--- Page text Enclosed Below ---

# Hmmm got a problem?



## thedogsmother (Aug 28, 2008)

Is there such a thing as being a buyacageaholic? Just asking cos I went through my spare cages yesterday, I have 2 savic Cambridges, 2 huge Imac? rat cages, 2 penine rat starter cages, an Imac Bingo, a guinea pig cage, a random hamster cage, a random rat cage, a 3 ft fish tank and stand and all the tropical gubbins to go with it and a 2ft tank, they are just the unused 'spare' cages. In use I have an explorer cage, a fop cricetto, 2 hamster heavens, an imac fantasy with extensions and a furplast Mary. So Im asking myself why I have arranged to collect a huge three storey rat cage and a rabbit cage this weekend, I dont even have a rabbit. So long storey short I am thinking of selling some cages in the near future is Ebay the best place to sell cages and tanks?.


----------



## Nicky10 (Jan 11, 2010)

Yes and I think you may have it lol


----------



## thedogsmother (Aug 28, 2008)

Nicky10 said:


> Yes and I think you may have it lol


I think I need to go cold turkey but only after I get my two new cages at the weekend :lol:


----------



## zacknzena (Jan 2, 2010)

Yes you are definetly a cageaholic lol . Im gonna look on ebay need two more cages myself


----------



## Acacia86 (Dec 30, 2008)

Oh dear TDM.....:nonod: tut tut............Cageaholics Anonymous as well ''the other one''..........

LOL!!


----------



## Paws&Claws (Aug 29, 2009)

Yes you have it lol

(PS if you sell ill be happy to buy a tank from u )

omg..... its contagious! (sp) :lol: x


----------



## thedogsmother (Aug 28, 2008)

zacknzena said:


> Yes you are definetly a cageaholic lol . Im gonna look on ebay need two more cages myself


*Need hmmm thats how I started, what cages are you looking for and where are you, I can look on ebay and get a hit out of finding cages for you lol.



Acacia86 said:



Oh dear TDM.....:nonod: tut tut............Cageaholics Anonymous as well ''the other one''..........

LOL!! 

Click to expand...

Do you think cageaholics will have any more success :nonod:*


----------



## thedogsmother (Aug 28, 2008)

Paws&Claws said:


> Yes you have it lol
> 
> (PS if you sell ill be happy to buy a tank from u )
> 
> omg..... its contagious! (sp) :lol: x


Haha ooops its spreading, run everyone while you still have room in your house.


----------



## zacknzena (Jan 2, 2010)

thedogsmother said:


> *Need hmmm thats how I started, what cages are you looking for and where are you, I can look on ebay and get a hit out of finding cages for you lol.
> 
> Do you think cageaholics will have any more success :nonod:*


* i need two cages and im in coventry, they are for my mice *


----------



## Acacia86 (Dec 30, 2008)

--- End of Enclosed Page text ---

• _Work request_: Return the passage of the cage thread from "Is there such" up to and including "cages and tanks?.", copied word for word.

--- Given information Enclosed Below ---

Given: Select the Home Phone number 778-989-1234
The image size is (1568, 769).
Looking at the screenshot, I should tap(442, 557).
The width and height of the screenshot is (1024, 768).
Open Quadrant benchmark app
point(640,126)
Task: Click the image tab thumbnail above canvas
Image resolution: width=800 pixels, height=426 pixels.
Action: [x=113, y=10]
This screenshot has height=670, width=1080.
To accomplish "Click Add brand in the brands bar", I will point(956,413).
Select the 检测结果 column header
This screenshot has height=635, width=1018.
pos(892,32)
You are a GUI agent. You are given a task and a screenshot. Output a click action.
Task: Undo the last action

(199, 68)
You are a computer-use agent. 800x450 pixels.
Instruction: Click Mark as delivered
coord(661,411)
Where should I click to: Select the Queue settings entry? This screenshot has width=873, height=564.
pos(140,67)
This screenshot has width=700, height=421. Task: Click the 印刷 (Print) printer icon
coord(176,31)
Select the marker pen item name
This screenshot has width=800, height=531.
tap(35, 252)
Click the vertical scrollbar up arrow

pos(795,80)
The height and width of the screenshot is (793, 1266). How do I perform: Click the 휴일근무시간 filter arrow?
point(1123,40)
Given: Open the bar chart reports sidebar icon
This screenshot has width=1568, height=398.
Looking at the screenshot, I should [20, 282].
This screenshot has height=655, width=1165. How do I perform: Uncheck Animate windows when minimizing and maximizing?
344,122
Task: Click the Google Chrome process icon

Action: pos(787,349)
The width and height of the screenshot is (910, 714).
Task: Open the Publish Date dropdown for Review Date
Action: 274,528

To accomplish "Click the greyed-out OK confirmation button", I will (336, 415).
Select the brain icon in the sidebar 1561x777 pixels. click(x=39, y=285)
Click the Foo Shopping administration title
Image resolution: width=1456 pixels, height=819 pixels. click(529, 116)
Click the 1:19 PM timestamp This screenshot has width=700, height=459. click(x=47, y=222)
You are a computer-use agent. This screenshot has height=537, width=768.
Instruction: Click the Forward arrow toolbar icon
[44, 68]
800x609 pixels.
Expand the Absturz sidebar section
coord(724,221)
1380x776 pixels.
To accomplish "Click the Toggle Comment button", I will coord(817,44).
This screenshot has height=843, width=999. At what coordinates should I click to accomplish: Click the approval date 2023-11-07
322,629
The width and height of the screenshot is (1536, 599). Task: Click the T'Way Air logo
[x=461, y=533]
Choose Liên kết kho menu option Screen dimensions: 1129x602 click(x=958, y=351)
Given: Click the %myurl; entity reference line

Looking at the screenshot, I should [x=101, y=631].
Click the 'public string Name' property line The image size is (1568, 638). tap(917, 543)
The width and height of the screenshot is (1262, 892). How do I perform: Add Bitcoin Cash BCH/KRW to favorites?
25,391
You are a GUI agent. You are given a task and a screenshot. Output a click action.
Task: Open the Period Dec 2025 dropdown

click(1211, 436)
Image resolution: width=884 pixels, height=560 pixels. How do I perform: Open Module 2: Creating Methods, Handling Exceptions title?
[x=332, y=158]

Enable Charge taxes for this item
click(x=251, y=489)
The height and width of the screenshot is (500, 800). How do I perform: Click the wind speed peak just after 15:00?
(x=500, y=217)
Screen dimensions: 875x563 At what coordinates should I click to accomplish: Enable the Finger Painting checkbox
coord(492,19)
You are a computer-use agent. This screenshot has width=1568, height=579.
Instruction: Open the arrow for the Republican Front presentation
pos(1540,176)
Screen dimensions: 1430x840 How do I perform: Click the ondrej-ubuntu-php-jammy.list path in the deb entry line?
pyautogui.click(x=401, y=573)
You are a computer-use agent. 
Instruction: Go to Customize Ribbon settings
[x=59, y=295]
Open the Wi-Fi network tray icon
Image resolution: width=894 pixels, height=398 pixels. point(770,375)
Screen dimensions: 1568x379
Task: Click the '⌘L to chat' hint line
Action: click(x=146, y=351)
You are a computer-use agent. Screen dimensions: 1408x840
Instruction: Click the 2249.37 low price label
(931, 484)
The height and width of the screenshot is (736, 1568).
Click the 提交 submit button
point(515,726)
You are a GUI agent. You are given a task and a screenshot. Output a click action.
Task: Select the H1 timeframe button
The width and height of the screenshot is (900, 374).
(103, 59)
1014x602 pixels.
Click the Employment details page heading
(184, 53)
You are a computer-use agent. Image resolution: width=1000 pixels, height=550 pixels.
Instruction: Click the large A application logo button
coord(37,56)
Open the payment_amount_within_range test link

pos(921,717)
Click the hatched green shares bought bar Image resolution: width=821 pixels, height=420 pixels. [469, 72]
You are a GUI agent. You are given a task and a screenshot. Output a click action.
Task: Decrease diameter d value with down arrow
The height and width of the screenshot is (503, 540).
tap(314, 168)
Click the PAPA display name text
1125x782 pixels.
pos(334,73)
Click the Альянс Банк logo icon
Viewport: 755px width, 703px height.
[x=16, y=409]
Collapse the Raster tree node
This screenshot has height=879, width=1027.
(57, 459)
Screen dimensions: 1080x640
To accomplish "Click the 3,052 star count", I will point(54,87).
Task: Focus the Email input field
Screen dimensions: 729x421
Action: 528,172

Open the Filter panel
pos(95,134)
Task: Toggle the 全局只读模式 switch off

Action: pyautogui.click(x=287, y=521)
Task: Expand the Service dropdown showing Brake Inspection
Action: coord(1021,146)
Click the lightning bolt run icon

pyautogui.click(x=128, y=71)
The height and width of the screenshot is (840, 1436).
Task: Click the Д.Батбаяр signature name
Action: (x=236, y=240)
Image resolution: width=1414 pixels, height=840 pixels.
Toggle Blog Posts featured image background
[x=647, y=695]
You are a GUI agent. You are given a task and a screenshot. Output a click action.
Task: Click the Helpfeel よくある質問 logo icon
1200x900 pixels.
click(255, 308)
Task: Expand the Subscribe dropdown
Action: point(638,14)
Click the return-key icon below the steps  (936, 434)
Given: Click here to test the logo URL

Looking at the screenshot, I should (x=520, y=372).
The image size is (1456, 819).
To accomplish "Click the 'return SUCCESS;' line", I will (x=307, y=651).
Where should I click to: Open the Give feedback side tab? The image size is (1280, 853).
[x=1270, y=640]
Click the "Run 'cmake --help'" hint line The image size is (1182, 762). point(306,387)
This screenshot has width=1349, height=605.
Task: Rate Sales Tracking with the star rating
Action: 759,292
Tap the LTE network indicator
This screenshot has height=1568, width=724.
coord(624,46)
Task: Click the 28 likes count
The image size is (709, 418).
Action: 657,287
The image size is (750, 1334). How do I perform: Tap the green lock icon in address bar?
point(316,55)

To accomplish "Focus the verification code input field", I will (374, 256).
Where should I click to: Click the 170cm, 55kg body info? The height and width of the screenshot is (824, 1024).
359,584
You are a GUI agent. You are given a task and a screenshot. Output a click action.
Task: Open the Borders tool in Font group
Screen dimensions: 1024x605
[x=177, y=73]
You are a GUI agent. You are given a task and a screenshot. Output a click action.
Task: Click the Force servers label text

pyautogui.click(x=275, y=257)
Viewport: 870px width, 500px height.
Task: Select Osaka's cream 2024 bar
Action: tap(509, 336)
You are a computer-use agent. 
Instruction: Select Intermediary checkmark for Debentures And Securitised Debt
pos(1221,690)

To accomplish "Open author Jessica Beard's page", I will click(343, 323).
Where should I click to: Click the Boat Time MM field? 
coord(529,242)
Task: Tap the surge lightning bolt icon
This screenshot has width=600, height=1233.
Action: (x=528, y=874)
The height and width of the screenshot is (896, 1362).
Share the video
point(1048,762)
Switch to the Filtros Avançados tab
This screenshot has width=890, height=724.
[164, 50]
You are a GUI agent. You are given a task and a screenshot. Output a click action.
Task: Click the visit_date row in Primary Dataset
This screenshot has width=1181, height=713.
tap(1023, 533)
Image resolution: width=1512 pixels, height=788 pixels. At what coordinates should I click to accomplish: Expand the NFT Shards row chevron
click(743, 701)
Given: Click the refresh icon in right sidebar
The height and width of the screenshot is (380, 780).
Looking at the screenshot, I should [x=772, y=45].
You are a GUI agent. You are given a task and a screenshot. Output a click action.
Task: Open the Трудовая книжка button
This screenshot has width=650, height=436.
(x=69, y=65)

--- End of Enclosed Given information ---

• _Response area_:
Is there such a thing as being a buyacageaholic? Just asking cos I went through my spare cages yesterday, I have 2 savic Cambridges, 2 huge Imac? rat cages, 2 penine rat starter cages, an Imac Bingo, a guinea pig cage, a random hamster cage, a random rat cage, a 3 ft fish tank and stand and all the tropical gubbins to go with it and a 2ft tank, they are just the unused 'spare' cages. In use I have an explorer cage, a fop cricetto, 2 hamster heavens, an imac fantasy with extensions and a furplast Mary. So Im asking myself why I have arranged to collect a huge three storey rat cage and a rabbit cage this weekend, I dont even have a rabbit. So long storey short I am thinking of selling some cages in the near future is Ebay the best place to sell cages and tanks?.